In recent years, the legal industry has reached a crossroads. Certain trends in law have questioned the degree of power a lawyer should have over the solicitation of legal services. The ethical line is increasingly blurred as more and more external investors are funding the legal services being used, posing a threat to the costly act of hiring a lawyer. The matter in question is whether the ownership of legal services should remain strictly to lawyers, or expand to non-lawyer ownership. Many lawyers argue in support of the latter, claiming that decreasing the restriction of ownership could open doors for increased innovation in the corporate legal market.
To further analyze this issue, a task force was created, backed by the State Bar of California. William Henderson, a professor at the Indiana University Maurer School of Law, studied the current landscape of the legal market. The conclusion he’s reached through his studies was that limiting outside investors will hurt the development of alternative solutions for their corporate clients. Moreover, these restrictions have also made the use of personal lawyers unaffordable for roughly 90 percent of the population across the United States.
These conclusions indicate that it is time for regulatory action to be taken, and fast. The best possible situation would be that lawyers and professionals make collaborative efforts at an equal position in legal service organizations. Henderson’s report encouraged the task force to consider implementing regulatory reforms, such as the delivery of legal services online, which promotes the principles of increased protection, access to information, and the right to justice. The task force approved Henderson’s proposal, and the agreed-upon reforms will be issued by the end of 2019. Currently, other industries are utilizing technology to ramp up their productivity and innovation, while the legal profession is still heavily dependent on humans. It seems that lawyers cannot automatically mass cater their services towards hundreds of clients at the same time despite the technologies arising.

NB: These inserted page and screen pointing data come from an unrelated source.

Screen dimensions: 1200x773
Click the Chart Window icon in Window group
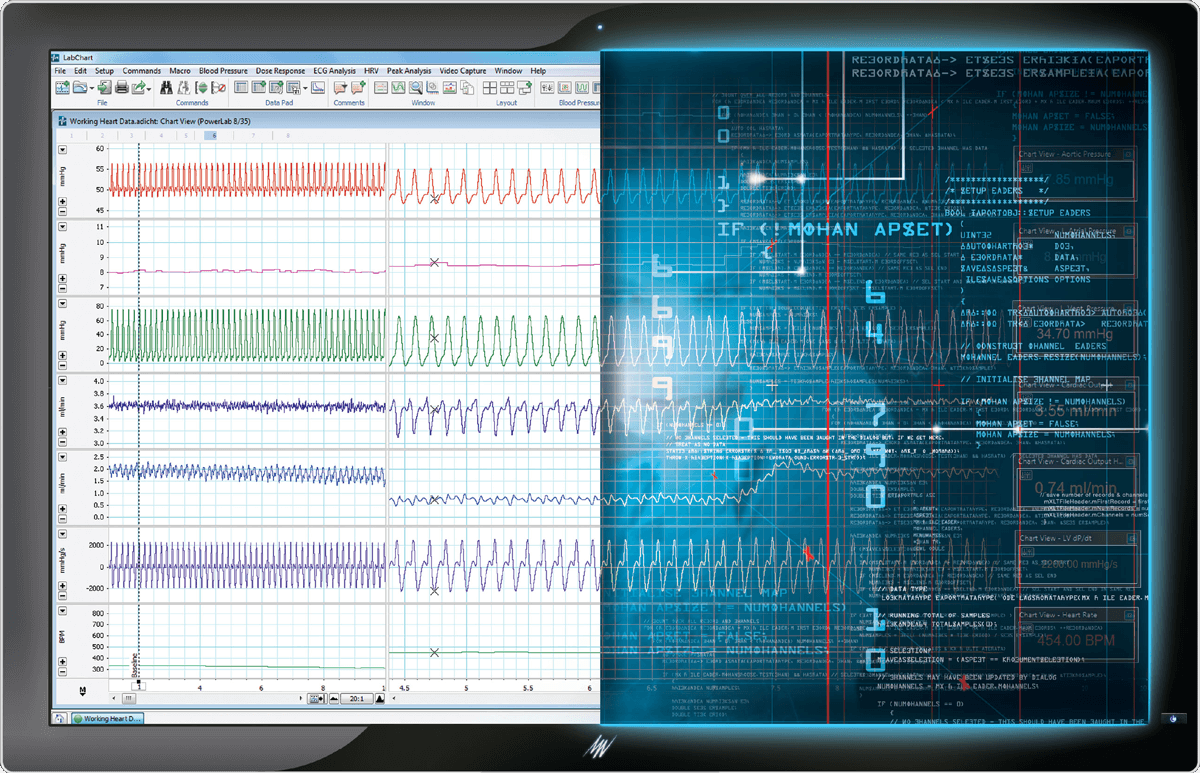[x=380, y=89]
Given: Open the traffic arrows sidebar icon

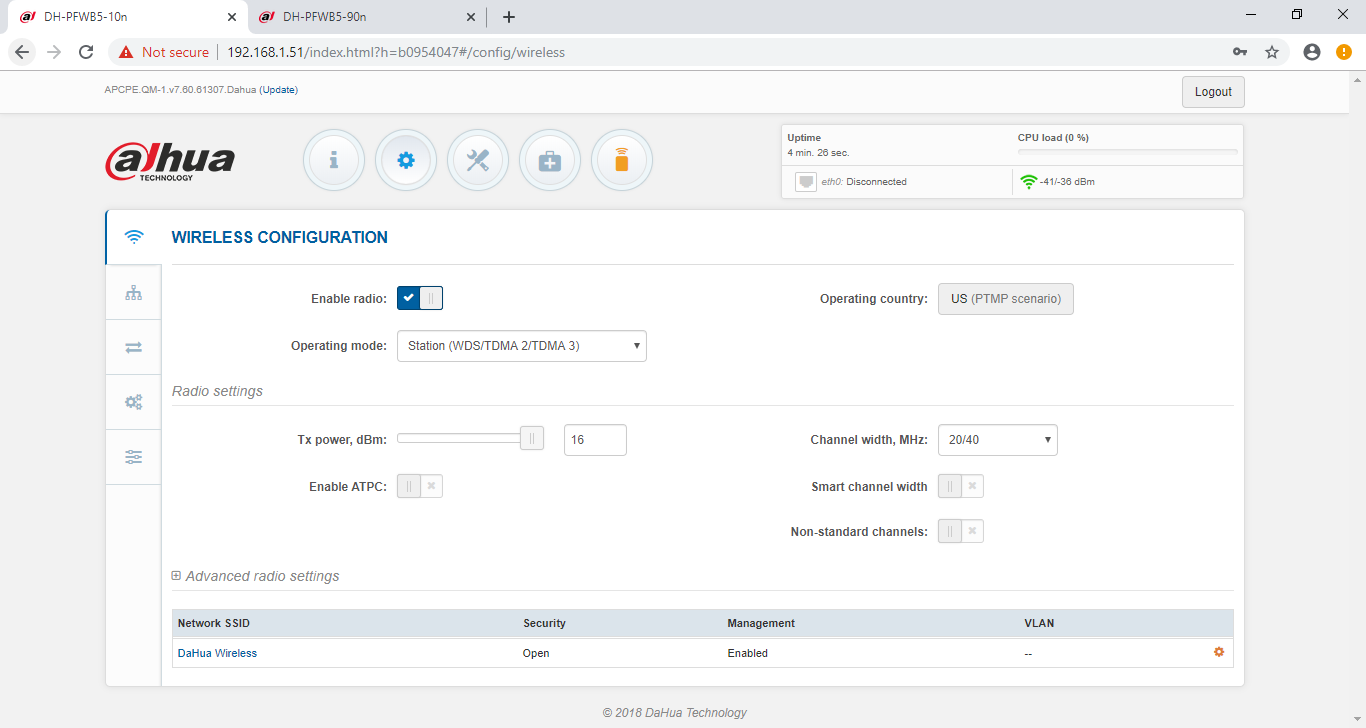Looking at the screenshot, I should 133,347.
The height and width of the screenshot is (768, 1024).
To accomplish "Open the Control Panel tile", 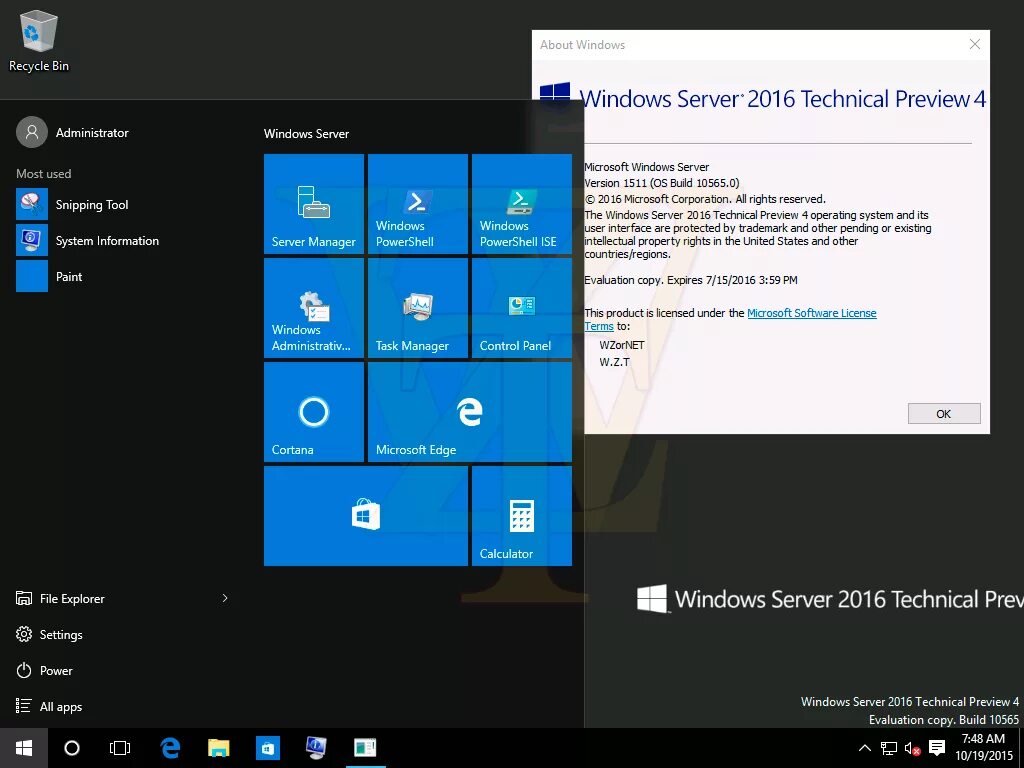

Yet, there is another piece of information that stands out. In comparison to other person-reliant industries, the spending on legal services has heavily declined. In 1987, 435% of the consumer price index was allotted to legal services, and by 2016 that number had decreased to 245%. In his report, Henderson emphasizes that in order to fix these stats, lawyers and professionals should aim to work together in the same legal service organization to maximize ingenuity and efficiency. Moreover, Henderson claims that state bar bans on nonlawyer ownership, such as the ban in Israel, are creating the most pushback in legal productivity. While global trends request to remove barriers to the flow of knowledge and services, including legal services, Israel is sometimes lagging behind. The Israeli Authorities approach tend to claim that lawyers and jurists should be considered as “public resources” and thus, it is required from them to act according to the norms of public responsibility. Even though the Israeli Bar is remaining very independent and quite free from state regulations, the legal market is still in the market of the Select Few. The reasons for the limitations in the field of Legal services are maybe based on the complex history of Israel’s state bar.
Overall, while in California the purpose of liberalization these restrictions is to give a voice to a big percentage of individuals who cannot afford to hire lawyers, it isn’t sure that the Israeli decision makers are targeting a fee reduction in Legal market by changing the existing ban. Legal fees are still extremely low in Israel, and Israeli lawyers work the same long hours as their EU or US cousins and earn a third or even a quarter of the fees.